Data for the task.
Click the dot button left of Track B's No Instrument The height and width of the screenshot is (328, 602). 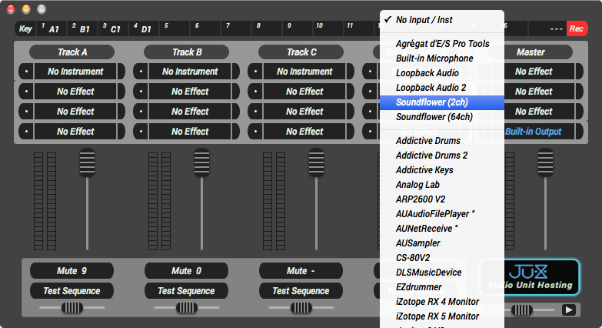tap(141, 72)

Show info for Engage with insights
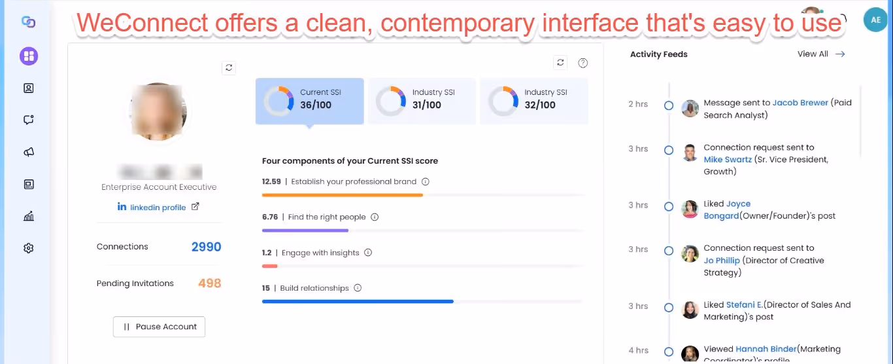click(368, 252)
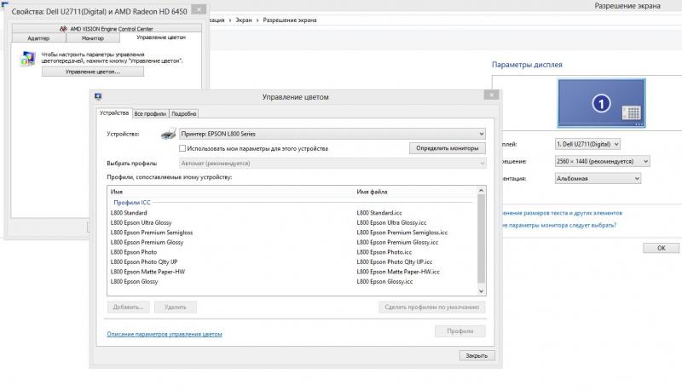The width and height of the screenshot is (682, 391).
Task: Click the printer icon beside the device dropdown
Action: point(168,134)
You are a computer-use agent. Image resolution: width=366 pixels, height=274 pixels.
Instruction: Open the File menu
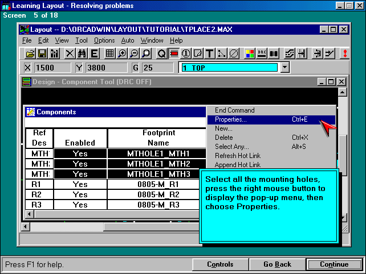(x=27, y=40)
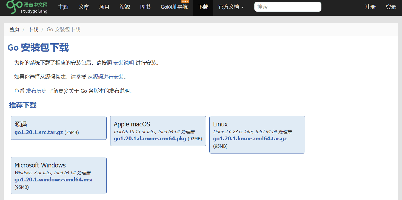Open Go网址导航 with NEW badge
The image size is (402, 200).
tap(174, 7)
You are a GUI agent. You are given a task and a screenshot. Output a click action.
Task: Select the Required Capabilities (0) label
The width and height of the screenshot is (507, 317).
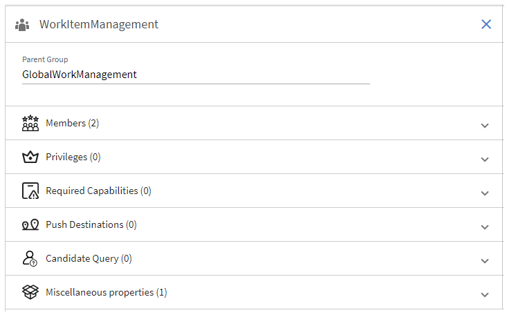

Work task. Excluding pictures, copy exactly the lines from the line containing "You are a GUI" through the last line of the data, inclusive.

Response for this exercise.
You are a GUI agent. You are given a task and a screenshot. Output a click action.
Task: Select the Required Capabilities (0) label
The width and height of the screenshot is (507, 317).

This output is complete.